It may be needed to periodically synchronize the processing of a media stream to a reference processing to avoid losing the target level of synchrony. A reason for this is that there may be a structural asynchrony between the processing of the media stream and the reference processing. Here, the term 'structural asynchrony' refers to the processing of the media stream and the reference processing losing synchrony due to a structural cause. An example of such a structural cause is each processing being based on a slightly different clock rate. Another example is so-termed media repurposing which may result in a first media stream having a slightly different length than a second media stream despite both media streams being associated with a common timeline. Asynchrony may also have a temporary, i.e., non-structural cause, such as fluctuating network circumstances, fluctuating processing capabilities, etc.
Accordingly, even if the processing of the media stream has been previously synchronized to establish a target level of synchrony with the reference processing, deviations from the target level of synchrony may occur over time. Accordingly, it may be needed to periodically (re)synchronize said processing, e.g., at fixed time intervals or in response to a measured deviation.
An article titled " Design and Simulation of a Distributed Control Scheme for Inter-Destination Media Synchronization" by M. Montagud, F. Boronat and H. Stokking, AINA-2013, Barcelona, 2013 March 25-28, describes a Distributed Control Scheme (DCS) for Inter-Destination Multimedia Synchronization. In this scheme, geographically dispersed receivers exchange Real-time Transport Protocol Control (RTPC) reports on their arrival and play-out timing for Real-time Transport Protocol (RTP) packets, and each one of them uses the collected reports from the other receivers belonging to the same logical group (or cluster) to adaptively adjust its local play-out timing such that an overall synchronization status (within allowable limits) is maintained.
The DCS scheme employs a "sync to the slowest receiver" policy to synchronize all receivers to the same rate, namely that of the slowest receiver.

SUMMARY OF THE INVENTION

Disadvantageously, when using a scheme such as the above DCS scheme for media synchronization, frequent synchronization may enable deviations from the target level of synchrony to be minimized but may require frequent calculations to be performed, frequent signaling to be carried out, etc.
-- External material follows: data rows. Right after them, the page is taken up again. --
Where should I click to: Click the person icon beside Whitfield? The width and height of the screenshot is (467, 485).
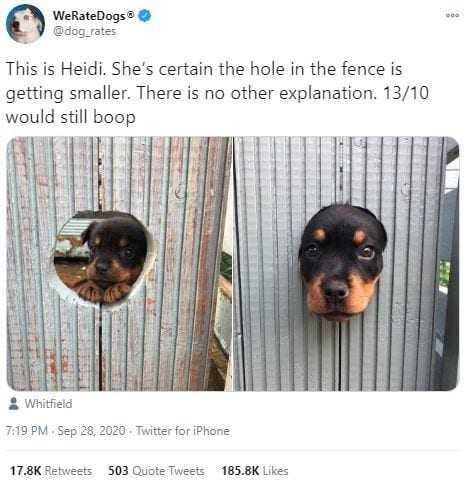pos(14,404)
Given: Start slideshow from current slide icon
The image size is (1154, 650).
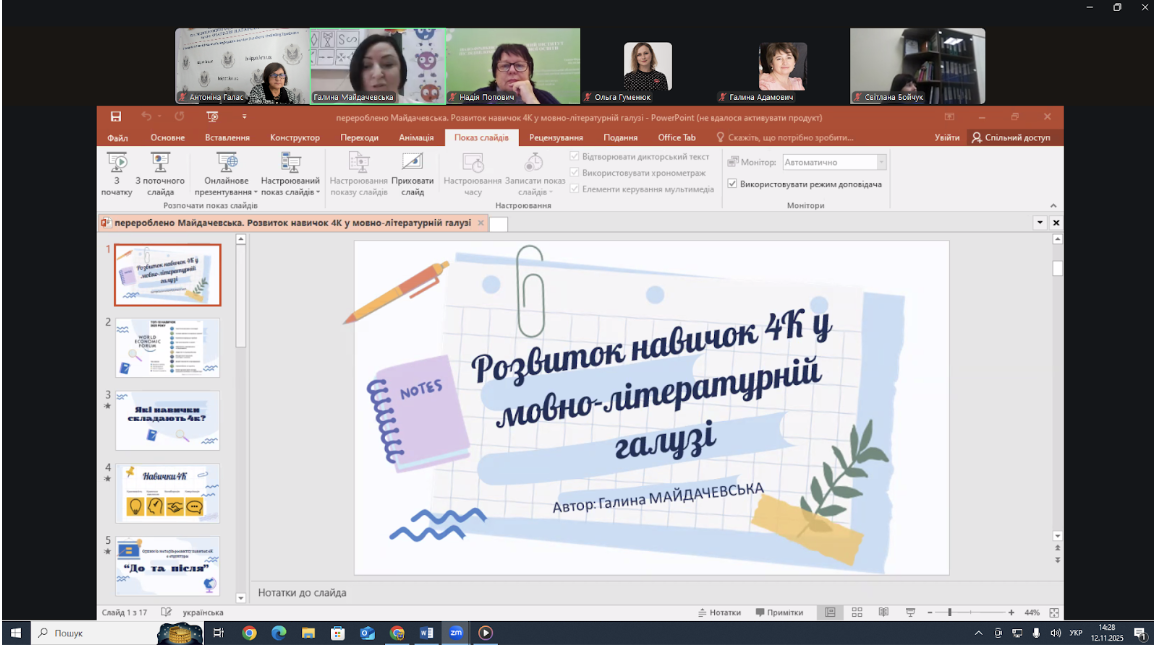Looking at the screenshot, I should (x=160, y=163).
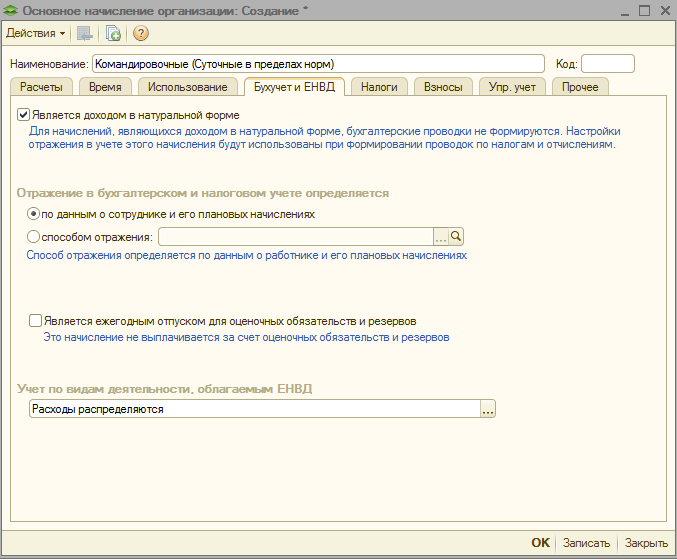Click into the Код input field
Viewport: 677px width, 560px height.
[607, 63]
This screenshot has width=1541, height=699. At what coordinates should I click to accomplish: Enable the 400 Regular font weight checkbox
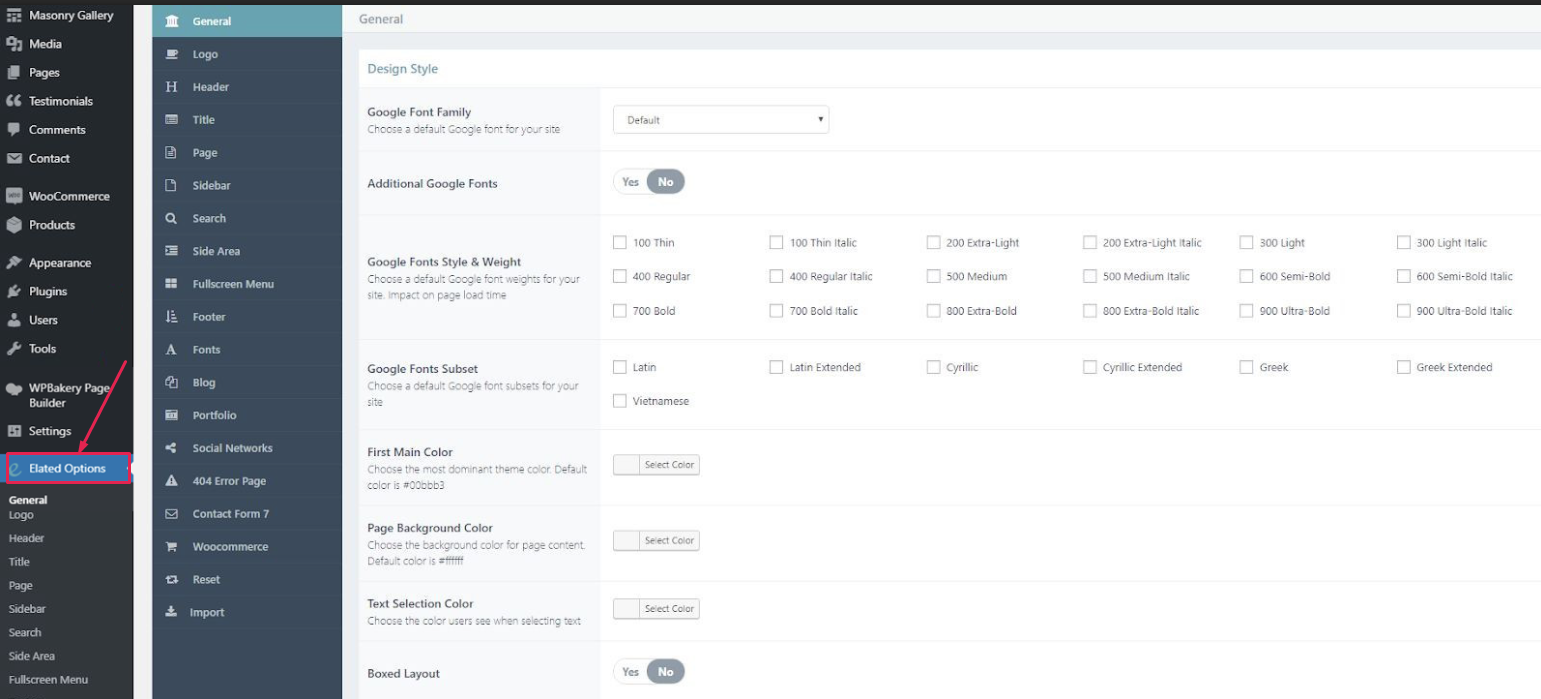620,276
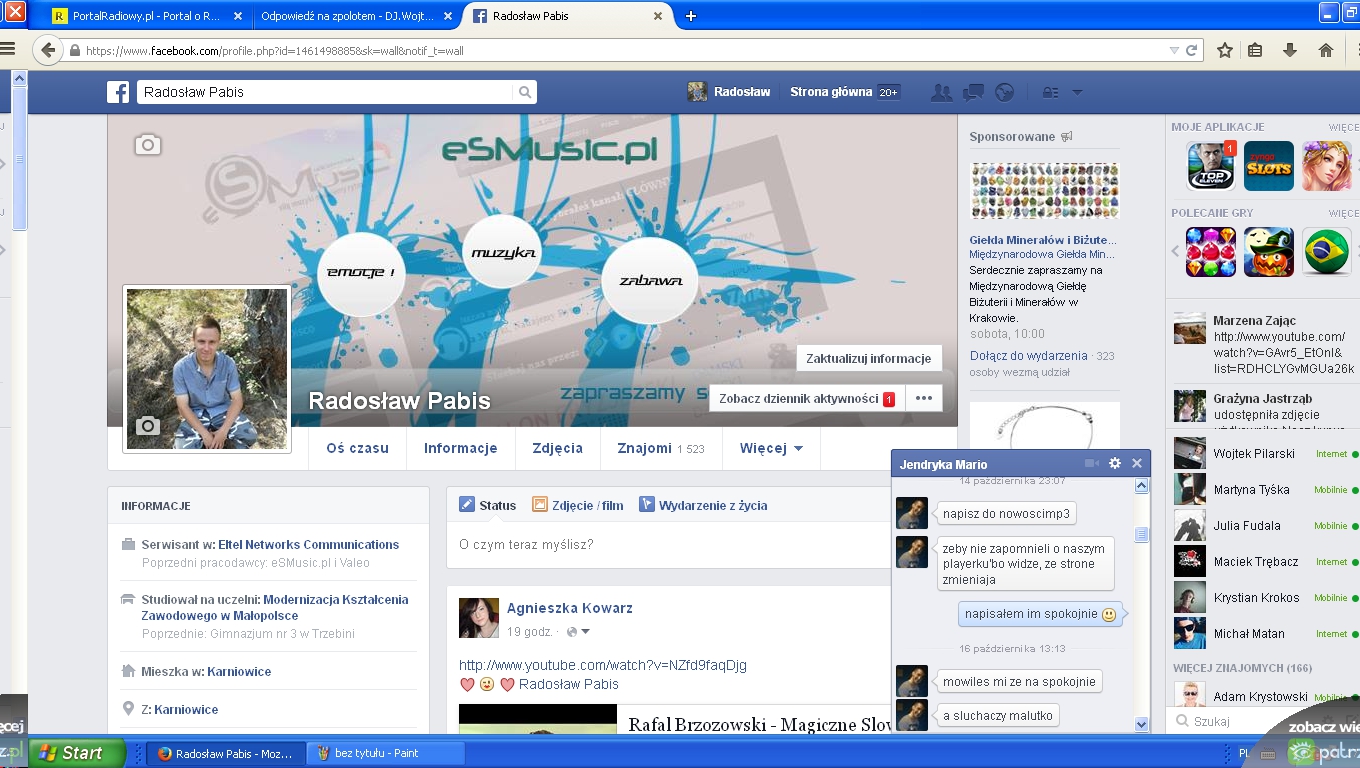Switch to the Zdjęcia profile tab

(x=558, y=448)
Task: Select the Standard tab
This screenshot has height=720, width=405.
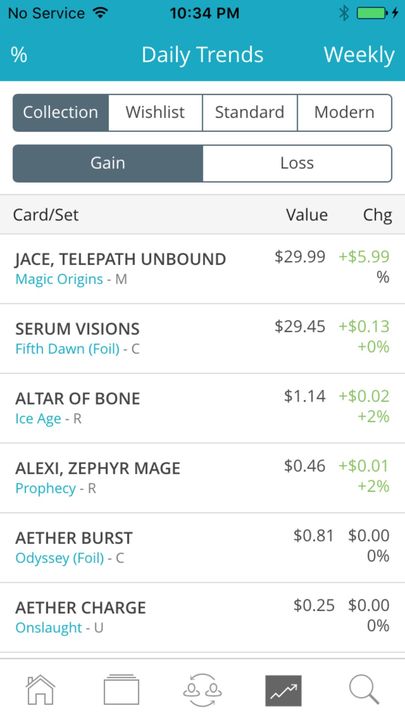Action: [x=250, y=112]
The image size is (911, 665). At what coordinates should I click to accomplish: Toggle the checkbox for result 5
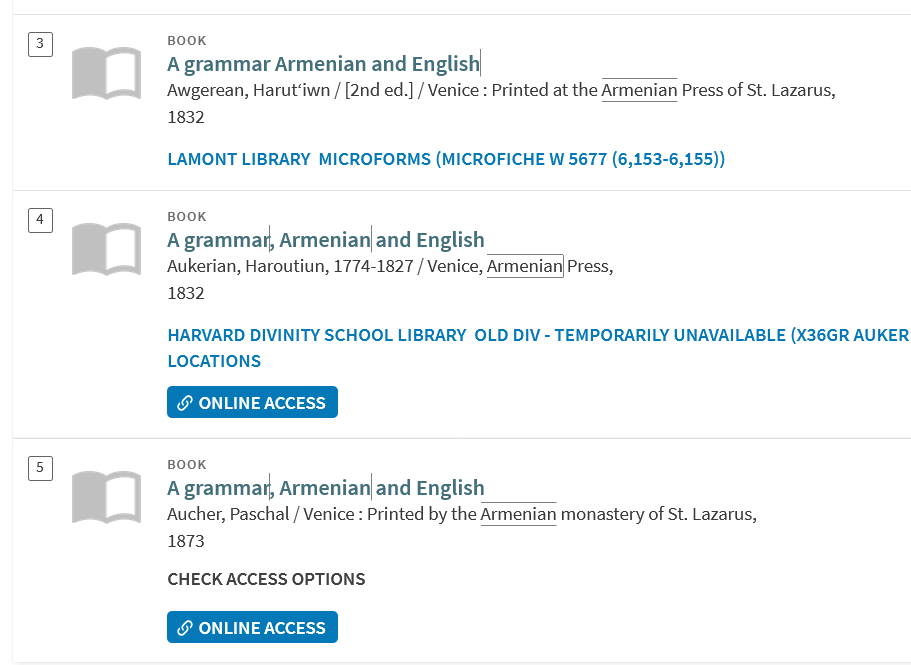(40, 467)
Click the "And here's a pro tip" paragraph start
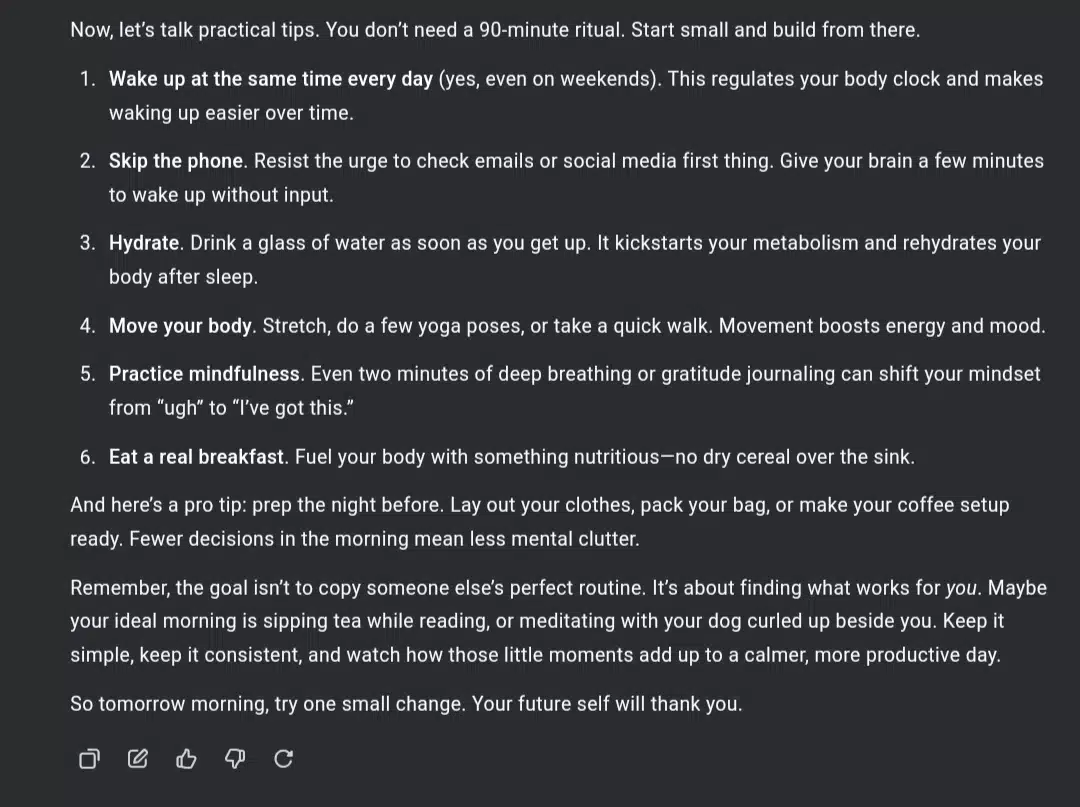Image resolution: width=1080 pixels, height=807 pixels. (158, 505)
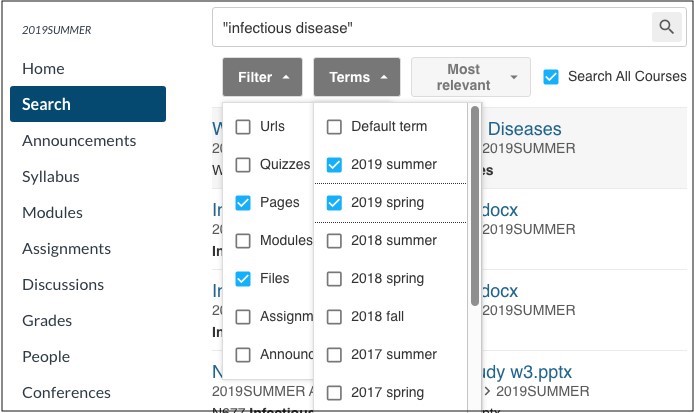Tick the Quizzes filter checkbox

tap(243, 165)
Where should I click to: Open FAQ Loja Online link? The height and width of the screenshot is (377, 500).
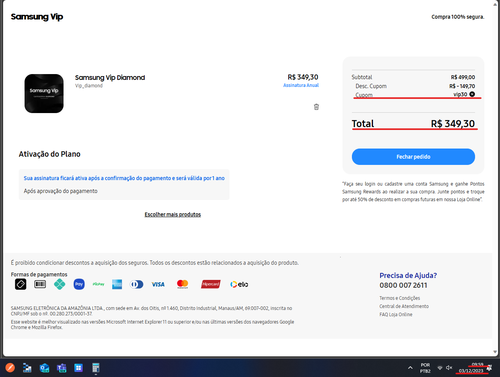tap(396, 314)
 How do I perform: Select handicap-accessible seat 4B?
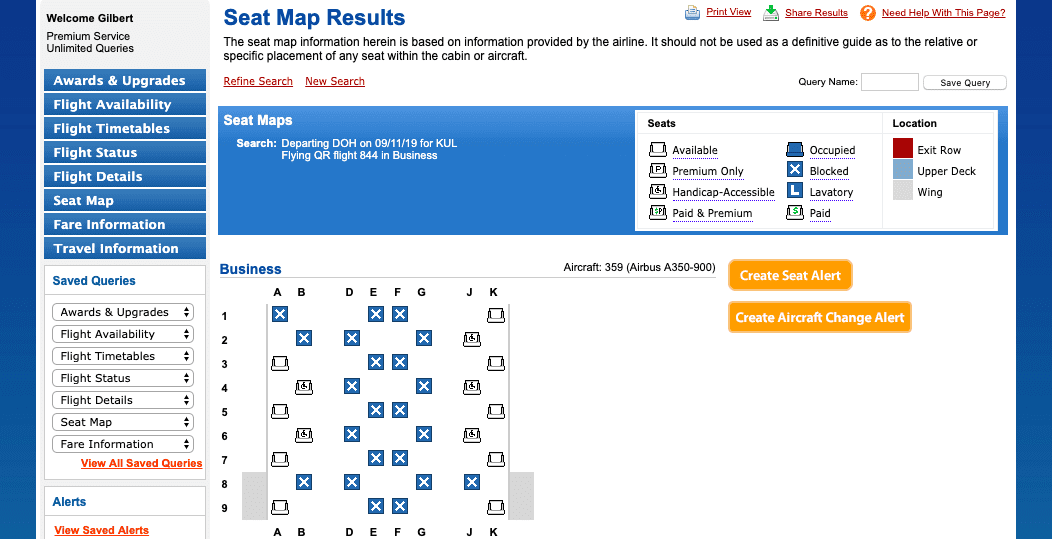tap(304, 387)
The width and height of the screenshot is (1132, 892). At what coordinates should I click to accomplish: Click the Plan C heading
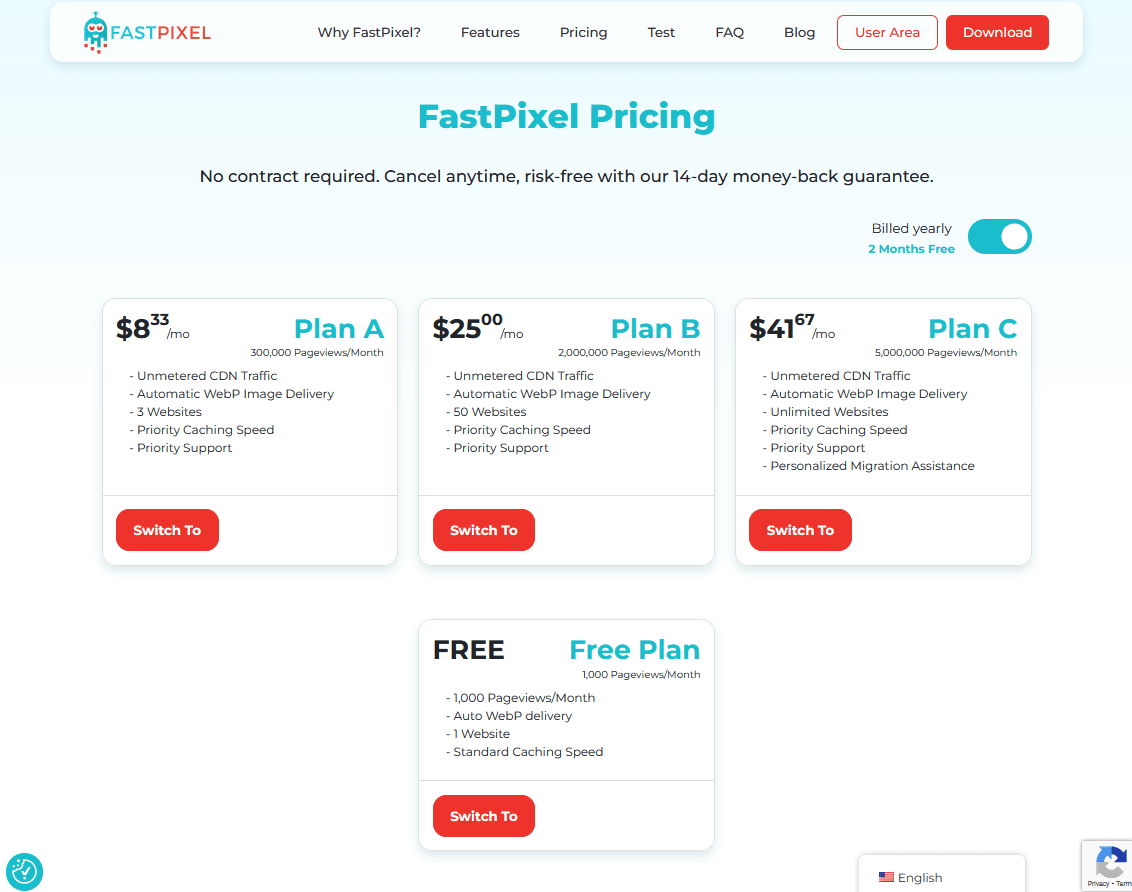(972, 328)

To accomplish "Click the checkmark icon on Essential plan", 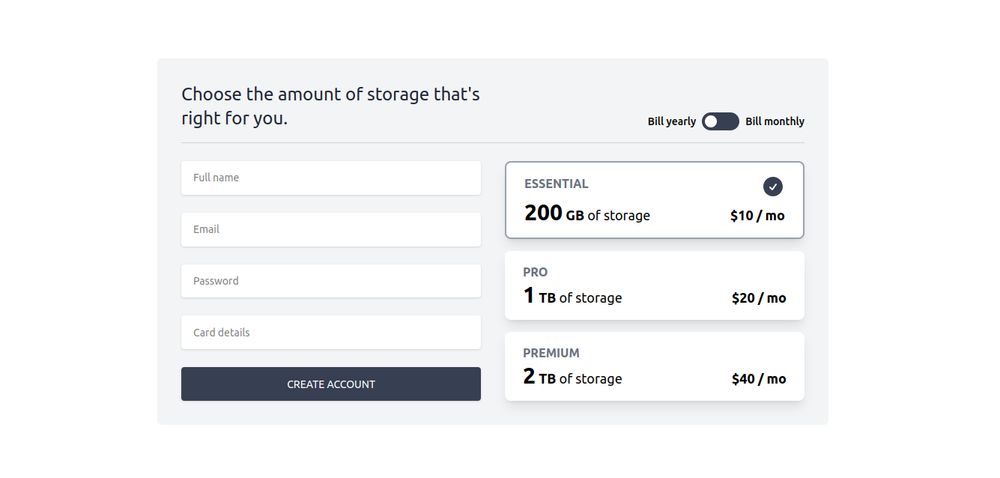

Conversely, infrequent synchronization may result in large deviations from the target level of synchrony.
It would be advantageous to obtain a system or method which improves on at least one disadvantage of said media synchronization.
A first aspect of the invention may provide a system for providing correction information to enable adjusting a level of synchrony between a processing of a media stream and a reference processing, the processing of the media stream and the reference processing being associated with a target level of synchrony, wherein the system may comprise:

an input for obtaining synchronization information indicative of the level of synchrony between the processing of the media stream and the reference processing;
a processor configured for providing correction information indicating a time adjustment to be applied to the processing of the media stream to establish an adjusted level of synchrony between the processing of the media stream and the reference processing;
wherein the processor may be configured for determining the time adjustment to pre-compensate for a drift between the processing of the media stream and the reference processing which may cause a deviation from the target level of synchrony over time.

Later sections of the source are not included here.